1-Hour Special: A Prescription for Real Social Change
In this previously aired (albeit with poor sound quality), political philosopher Takis Fotopoulos presented his case for an alternative libratory model for reaching a healthier, happier, freer, and more humanistic future society. Fotopoulos’ model is called Inclusive Democracy, which according to him, “is derived from a synthesis of two major historical traditions: the classical democratic, and the socialist. It also encompasses radical green, feminist, indigenous and liberation movements in the South.”
The crux of Fotopoulos’ ideas amount to, “communities run on the basis of direct political democracy, as well as economic democracy (beyond the confines of the market economy and statist planning), democracy in the social realm, and ecological democracy.” Accordingly, in an inclusive democracy, “politics is no longer a technique for holding and exercising power, but the self-management of society by its members.”
Takis Fotopoulos is a political philosopher, writer, editor, ex-academic and activist.
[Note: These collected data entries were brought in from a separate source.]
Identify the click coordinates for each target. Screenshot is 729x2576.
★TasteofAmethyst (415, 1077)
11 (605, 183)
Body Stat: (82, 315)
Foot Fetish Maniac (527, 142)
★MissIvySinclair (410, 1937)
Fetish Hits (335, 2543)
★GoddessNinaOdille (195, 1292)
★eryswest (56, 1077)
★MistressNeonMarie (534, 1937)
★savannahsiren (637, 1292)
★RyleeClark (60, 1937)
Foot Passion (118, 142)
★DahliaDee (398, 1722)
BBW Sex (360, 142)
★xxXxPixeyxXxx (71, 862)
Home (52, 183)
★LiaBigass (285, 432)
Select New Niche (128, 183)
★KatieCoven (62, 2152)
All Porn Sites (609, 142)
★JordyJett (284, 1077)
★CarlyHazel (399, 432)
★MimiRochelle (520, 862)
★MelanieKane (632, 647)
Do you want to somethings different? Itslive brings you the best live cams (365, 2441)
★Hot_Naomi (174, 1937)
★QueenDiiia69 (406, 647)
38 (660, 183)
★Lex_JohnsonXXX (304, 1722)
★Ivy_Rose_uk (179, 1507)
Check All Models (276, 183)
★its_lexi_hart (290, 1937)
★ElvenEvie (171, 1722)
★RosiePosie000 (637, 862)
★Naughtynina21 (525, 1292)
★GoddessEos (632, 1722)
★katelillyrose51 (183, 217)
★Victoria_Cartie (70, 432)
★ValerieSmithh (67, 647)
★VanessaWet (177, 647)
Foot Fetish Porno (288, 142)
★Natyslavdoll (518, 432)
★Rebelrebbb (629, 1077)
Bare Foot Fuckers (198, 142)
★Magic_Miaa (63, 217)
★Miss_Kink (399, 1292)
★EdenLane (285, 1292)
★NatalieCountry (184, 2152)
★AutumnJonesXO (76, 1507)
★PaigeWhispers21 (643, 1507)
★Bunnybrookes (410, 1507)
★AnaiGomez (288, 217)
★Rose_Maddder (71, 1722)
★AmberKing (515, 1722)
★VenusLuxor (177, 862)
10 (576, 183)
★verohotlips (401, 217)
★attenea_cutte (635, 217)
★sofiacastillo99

After studying Politics, Economics and Law at the University of Athens in Greece, he moved to London for postgraduate study at the London School of Economics, on a scholarship from Athens University. Fotopoulos was a Senior Lecturer in Economics at the University of North London for over 20 years, and is noted for his synthesis of classical democracy with libertarian-socialism, as well as the radical currents found in the new social movements. He has written many books and over 600 articles which have been published in various languages. Fotopoulos is also the editor of The International Journal of Inclusive Democracy (which succeeded Democracy & Nature) and author of Towards An Inclusive Democracy in which the foundations of the inclusive democracy project were set.